StackHawk announced Sensitive Data Identification to give security teams visibility into high-risk APIs across thousands of code repositories within an organization.
With most security teams only aware of approximately 10% of their API attack surface, StackHawk illuminates the complete API landscape, including shadow APIs, zombie APIs that are no longer under active development, and ghost APIs that bypass traditional gateways.
Leveraging StackHawk’s existing API Discovery platform, which automatically uncovers APIs directly from source code repositories, Sensitive Data Identification enables security teams to prioritize testing of critical APIs handling sensitive data references, such as PII fields, cardholder data, and health information, based on both data sensitivity and rate of change.
“Security teams are overwhelmed by expanding API landscapes they can’t see,” said Joni Klippert, CEO of StackHawk. “We have customers in highly regulated industries like healthcare and financial services, where most APIs remain invisible to security teams—yet these APIs represent the highest security and compliance risk. StackHawk is the only platform that discovers your complete API attack surface from source code, identifies which APIs handle sensitive data, and helps security teams prioritize what to test first based on actual risk.”
By giving security teams the ability to discover their hidden API attack surface and then prioritize testing based on data sensitivity and development activity, companies in high-stakes industries, such as healthcare and fintech, are seeing significant improvements in their security posture and resource allocation.

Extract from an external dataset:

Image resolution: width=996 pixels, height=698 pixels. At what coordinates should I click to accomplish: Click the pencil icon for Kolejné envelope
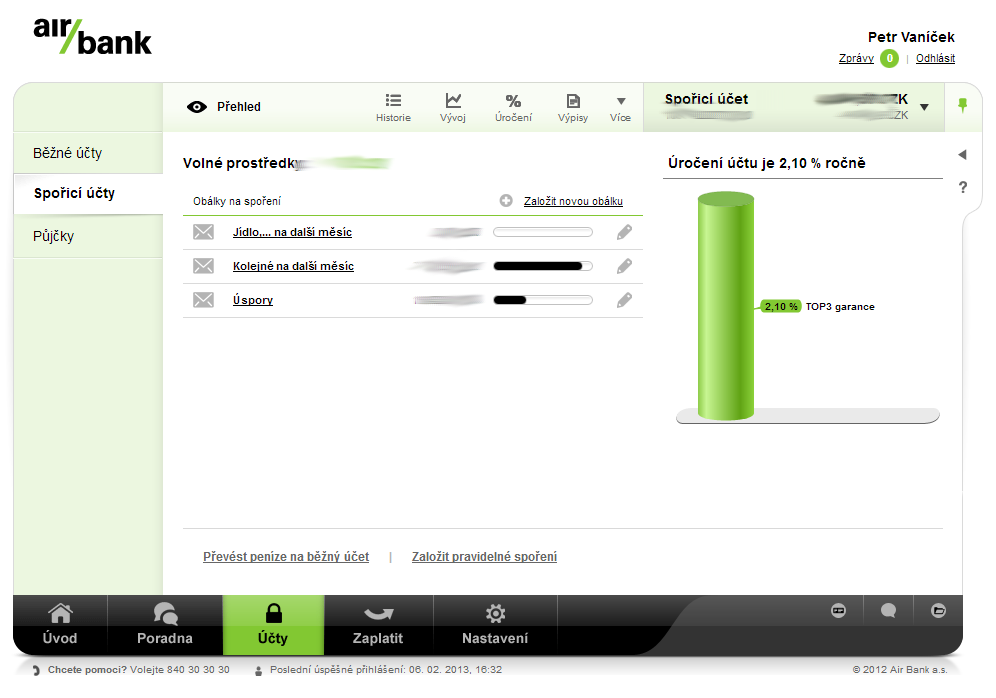point(624,266)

“With visibility into high-risk vulnerabilities and the APIs that handle sensitive data, I can prioritize testing what matters most,” said Brian Anderson, Technical Manager at Unlimited Systems. “When I see PHI at risk in a critical feature, I know it’s time to get my team testing it immediately.”
This launch reinforces StackHawk’s approach of starting where the code lives, providing complete visibility into API landscapes from legacy systems to rapidly evolving applications and shadow APIs that have emerged outside of governance. Unlike traditional methods that only reveal public endpoints, StackHawk exposes the complete attack surface, ensuring that no critical API goes untested.
StackHawk was recently named the outstanding API security platform by the Global Infosec Awards at RSA 2025. These prestigious global awards, by Cyber Defense Magazine, recognize innovators with compelling value propositions for their products in competitive infosecurity industries. StackHawk is reimagining API security testing by bridging the gap between development velocity and security coverage.